Gobiernos europeos marcaron distancia de los pedidos del presidente de Estados Unidos, Donald Trump, para que la OTAN intervenga en el conflicto con Irán y aclararon que la guerra “no tiene nada que ver con la alianza militar”. Funcionarios del Reino Unido y de la Unión Europea también indicaron que trabajan con socios internacionales para asegurar la navegación en el Estrecho de Ormuz, una vía clave para el comercio global de petróleo.
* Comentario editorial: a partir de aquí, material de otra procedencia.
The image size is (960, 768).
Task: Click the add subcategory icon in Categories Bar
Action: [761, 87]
El primer ministro británico, Keir Starmer, afirmó que su país coordina con aliados un plan “viable” para reabrir el estrecho y garantizar la libertad de navegación, aunque remarcó que el Reino Unido no busca verse arrastrado a un conflicto más amplio en la región.
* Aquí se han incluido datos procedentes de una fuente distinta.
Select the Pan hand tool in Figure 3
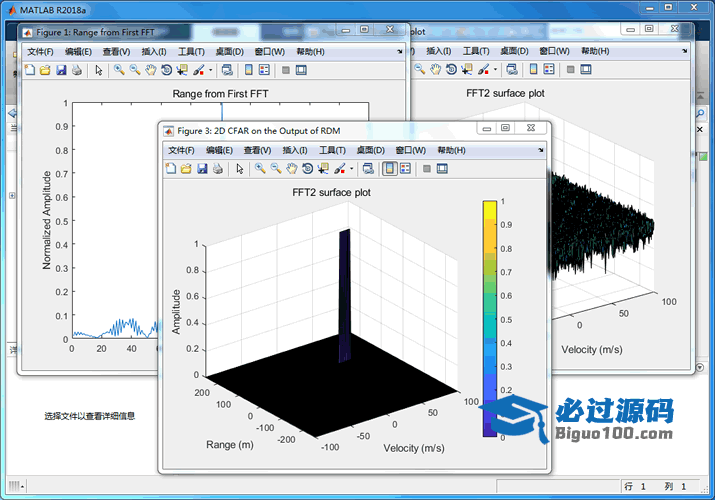coord(291,168)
“Estamos trabajando con todos nuestros aliados, incluidos nuestros socios europeos, para elaborar un plan colectivo viable que pueda restablecer la libertad de navegación en la región lo antes posible y aliviar los impactos económicos”, señaló Starmer ante la prensa, según consignaron medios internacionales.

El mandatario británico advirtió además que una prolongación del conflicto podría tener consecuencias globales. “Quiero que esta guerra termine cuanto antes, porque cuanto más se prolongue, más peligrosa se vuelve la situación y peor es para el coste de vida”, expresó.
Starmer destacó que la reapertura del Estrecho de Ormuz —por donde circula una parte significativa del petróleo que se consume en el mundo— es clave para la estabilidad del mercado energético, aunque reconoció que lograrlo no será sencillo. También subrayó que la prioridad del gobierno británico es proteger a sus ciudadanos en Oriente Medio.
Desde Alemania, el portavoz del gobierno, Stefan Kornelius, sostuvo que el conflicto bélico protagonizado por Israel y Estados Unidos contra Irán “no tiene nada que ver con la OTAN” y recordó que la organización es una alianza de defensa territorial.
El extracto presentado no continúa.